I’ve mentioned before that a couple years ago a Christian counselor told me I needed to take at least a year break from the church I was serving in because of the stress it was causing me. I really struggled with that suggestion. I quit going to counseling because of it, and continued serving in church.


And my stress levels continued to cause increased anxiety until I entered a period of great loss. The loss was so devastating to my spirit that I found myself in a period of mourning.


My season of mourning couldn’t have been any clearer if I had thrown ashes on my head and dressed in sackcloth.




My joy? Gone.


My walk with God? Hindered by the overwhelming emotions.


My serve? Out of guilt and obligation.


And I had tried everything to get out of this ‘funk’.


Prayer. Bible study. Counseling. More involved in serving. Encouraging others. Loving those I didn’t even like. Saying yes when I knew I should be saying no.


I finally hit rock bottom in the most freeing way.


In a final conversation with myself I decided I couldn’t be so miserable any more. God didn’t create me to be in a perpetual state of mourning. This had gone on for too long.


I had punished myself for long enough.


God loved me, forgave me, and had work for me to do. I had to get up and get well.


That has almost been a year and a half ago.


Not an easy year and a half. On the other side of mourning is a lot of anger, hurt feelings, additional loss, a totally different kind of mourning, and then, sometime when you aren’t paying attention, the ashes get swept up.


Then, you find yourself out of town late on a Saturday night for an annual family event. You’ve missed church most years on Sunday after that event. You could have made it this year, but no one sets an alarm and everyone oversleeps. Then when you finally wake up and realize church has already started and you can’t make it, you’re sad that you’ve missed church.


And that thought made me smile.


I was actually SAD that I missed church.


I didn’t feel guilty for missing church; I felt disappointed that we missed out. I wasn’t worried about who had to cover my jobs and what complaints I would hear about. I wasn’t concerned about who might think we were looking for a new church or skipping church because we were mad at someone or weren’t truly Christians.


I was simply sad that we had accidentally overslept and missed church.


It was a huge breakthrough for me.


I’m actually happy again. At work. At home. At church.


That last one was hard to type. I’m afraid to say it.


But this evening as I drove home from work I paused as I heard a song on the radio for the first time in a long while.



“Let me see redemption win
Let me know the struggle ends
That you can mend a heart
That’s frail and torn
I wanna know a song can rise
From the ashes of a broken life
And all that’s dead inside can be reborn
Cause I’m worn”
-Worn by Tenth Avenue North


I have.
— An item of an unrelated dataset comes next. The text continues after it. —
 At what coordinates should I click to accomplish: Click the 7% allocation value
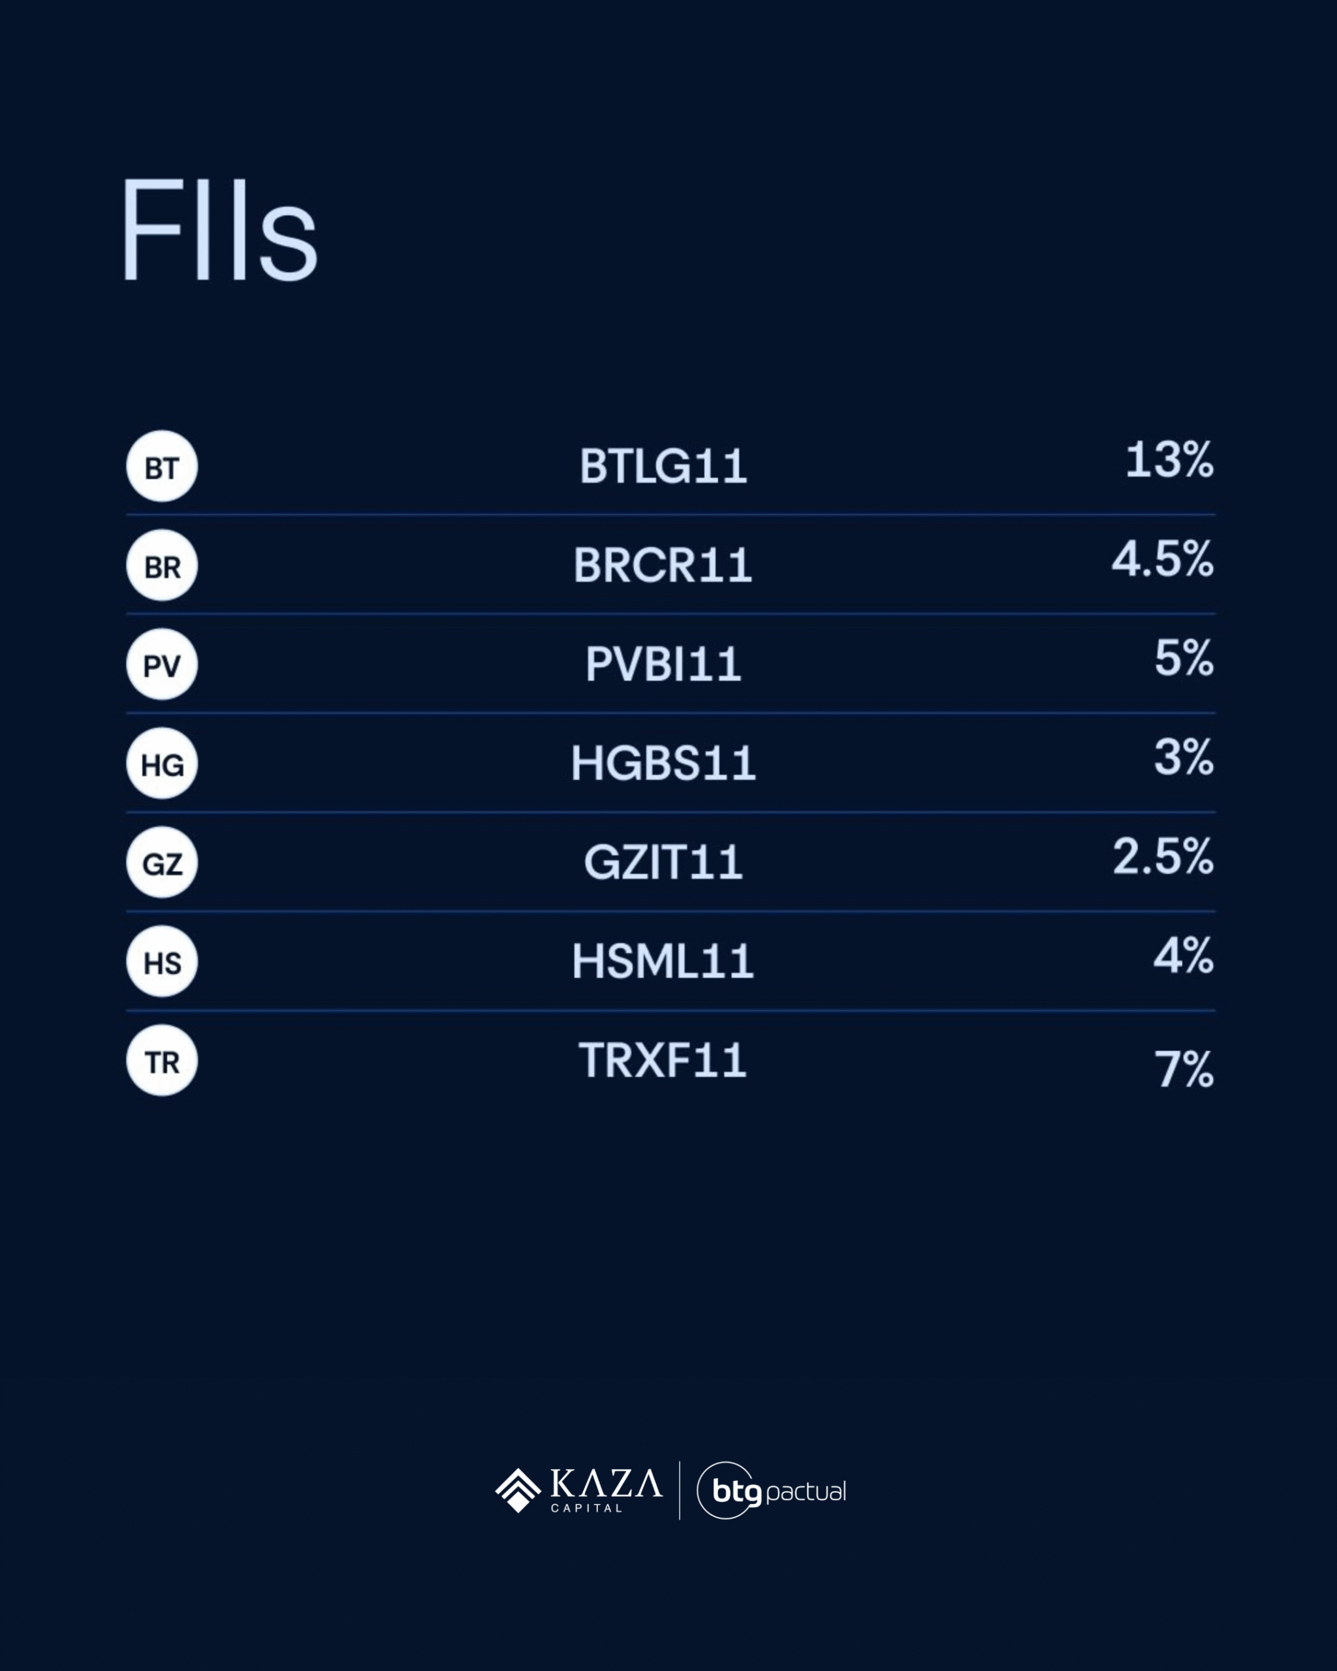tap(1184, 1070)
I used to bawl through this song because it was my prayer, but now it is my praise! God can mend a heart no matter how frail and torn! I am singing again…from my heart not from routine! The ashes are being shaped into something new! And that new? It’s beautiful!
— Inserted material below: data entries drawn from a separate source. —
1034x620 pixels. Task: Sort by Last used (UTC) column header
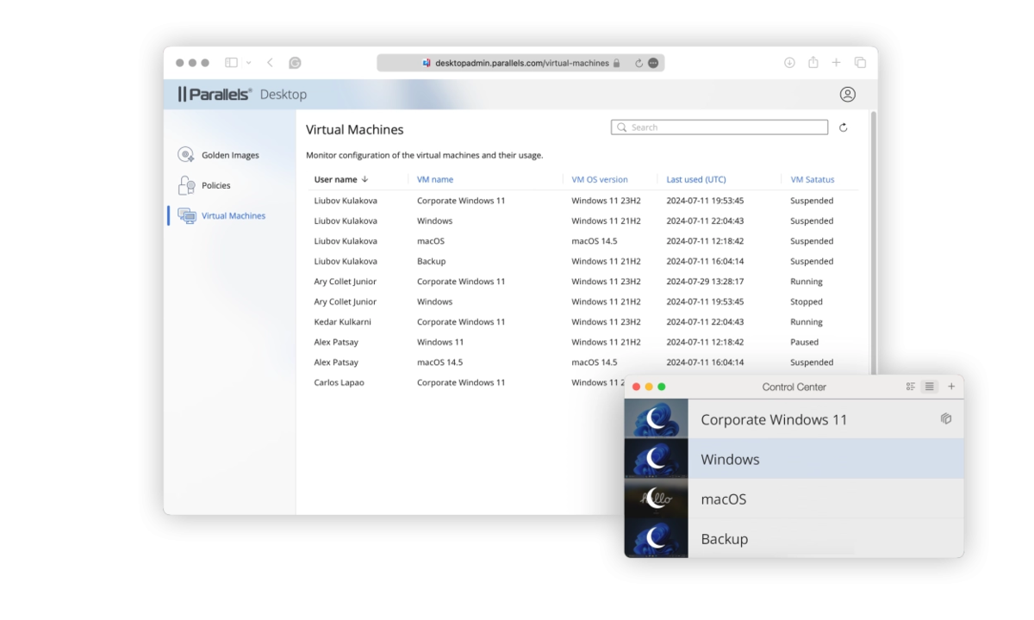coord(695,180)
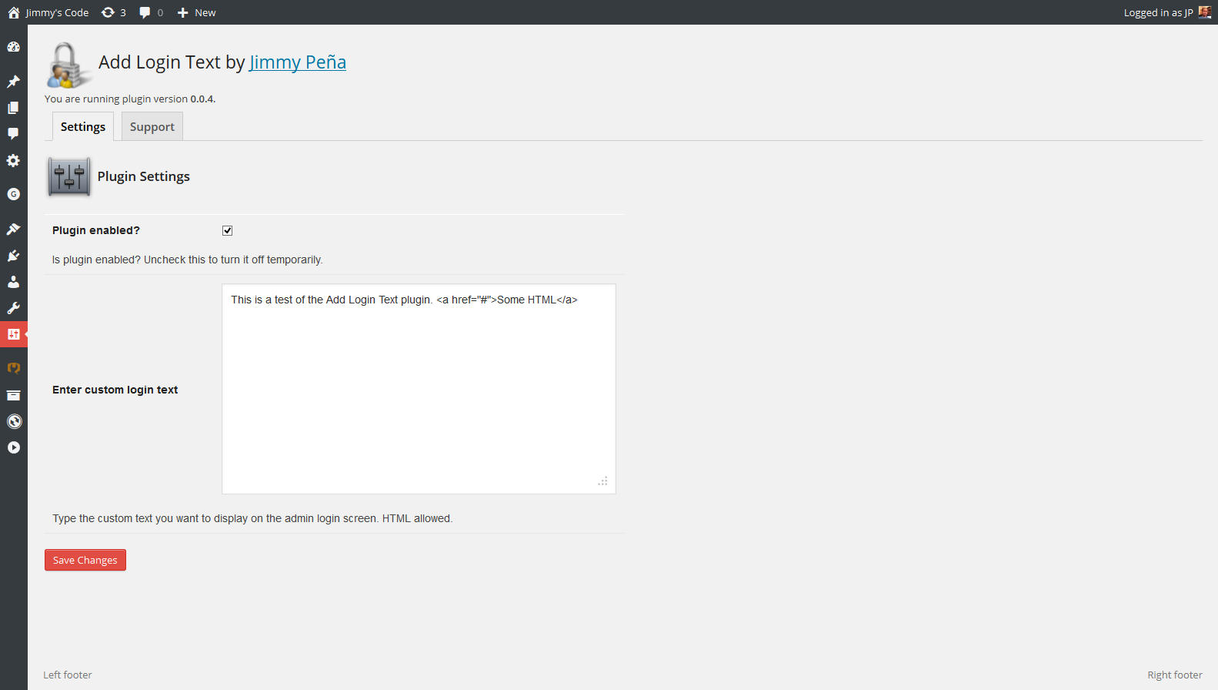Click the sidebar speech-bubble Comments icon
Screen dimensions: 1218x690
tap(13, 133)
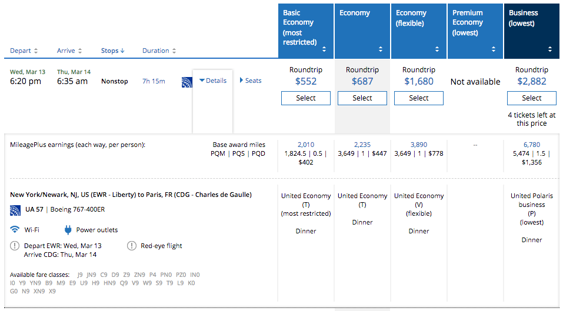563x311 pixels.
Task: Sort results by Stops
Action: coord(113,51)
Are you struggling? Do you feel alone? Past the point of redemption?


Friend, God has great plans for your life! He’s not done! He can restore, redeem, and renew whatever is broken or worn out in your life. No, there’s no quick fix, magic pill, but if you ask Him, He will do it!
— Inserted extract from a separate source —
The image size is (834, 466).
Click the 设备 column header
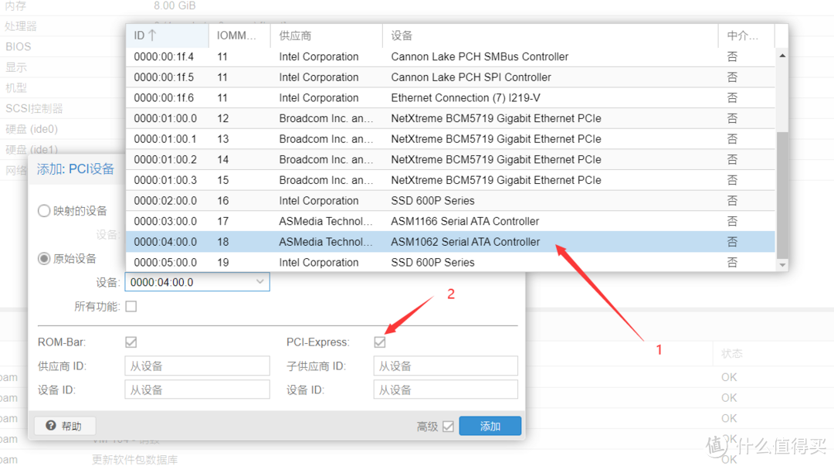pyautogui.click(x=549, y=36)
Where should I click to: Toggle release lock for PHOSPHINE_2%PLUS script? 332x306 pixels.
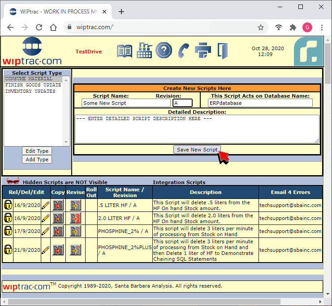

And I don’t want you to have to do it alone. I’d like to help someone out the way I wish someone could have been able to help me. To help bear the burden. To pray you through. To speak words of encouragement, motivation, and, yes, sometimes tough love.

If now is your rock bottom, here’s your sign and your hand up! If you haven’t hit rock bottom, but you’re close enough to see it, don’t wait! Reach up for help now.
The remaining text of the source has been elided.